Lego minifigures school

The purpose of teacher presence is to produce personally meaningful and educationally worthwhile outcomes. Teacher presence has three parts: design, facilitation and direct instruction (Garrison 2007). It is highly significant for student satisfaction, perceived learning, and sense of community. Students need to know who their teacher is.

Here are some ways to achieve teacher presence online:

  • audio feedback on an assignment
  • a warm biography with pictures
  • weekly summaries of activity
  • encouragement in short videos

The course notes tell us,

The overall importance of teaching presence can’t be overstated. It is critical to position engaged teaching at the forefront of your course design, in your direct teaching and instructions, and in your facilitation of activity. A lack of teacher presence will generate very high levels of transactional distance, probably more so than any other variable.

Video Reflections: Thoughts on Teacher Presence

The first speaker asks the overarching question, “What does it mean to be present with people in different online environments and what is the value of presence in those situations?”

Another speaker said that, compared to his on-campus graduate students, he was surprised to find he had more and richer interaction with online students because they study over a longer time.

In MOOCs, some presence is good but it’s lightweight. Teachers can’t be there to answer all the questions. Students need to come together as a community and help each other. Teachers should spend about 2 hours / month posting and answering questions in the forums. To this can be added live Q&A sessions on Google Hangouts every 1-2 months. Details of these should be emailed a week in advance, sending link to a related forum thread for questions. Encouragement can be sent via weekly emails with forum links. MOOC teachers should encourage discussions in forums with some prompts but also leave some space for learners to be independent. Lecture videos should include prompts to post in the forums, with threads created in the forums for each prompt question.
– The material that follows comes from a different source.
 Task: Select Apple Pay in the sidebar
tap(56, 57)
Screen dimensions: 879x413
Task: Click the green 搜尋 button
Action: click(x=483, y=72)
Questions about Teacher Presence

  1. We are asked about the evidence of the teacher’s presence in this training programme. Considering teaching presence as defined by Garrison (2007): design, facilitation and direct instruction, is there evidence of all three?
     
    Yes. There are interactive activities with feedback built in to the course design. There is commenting on discussions by the course leaders, and there are weekly emails with directions for the upcoming week.
     
  2. How might we construct our own teaching presence online. Give up to three examples.
     
    An ‘about’ page for course teachers, with photos. Video introductions and / or summaries of topics. Regular encouraging emails. Interaction in discussion boards and Padlets.

References

Garrison, D. R. (2007). Online community of inquiry review: Social, cognitive, and teaching presence issues. Journal of Asynchronous Learning Networks, 11(1), 61-72.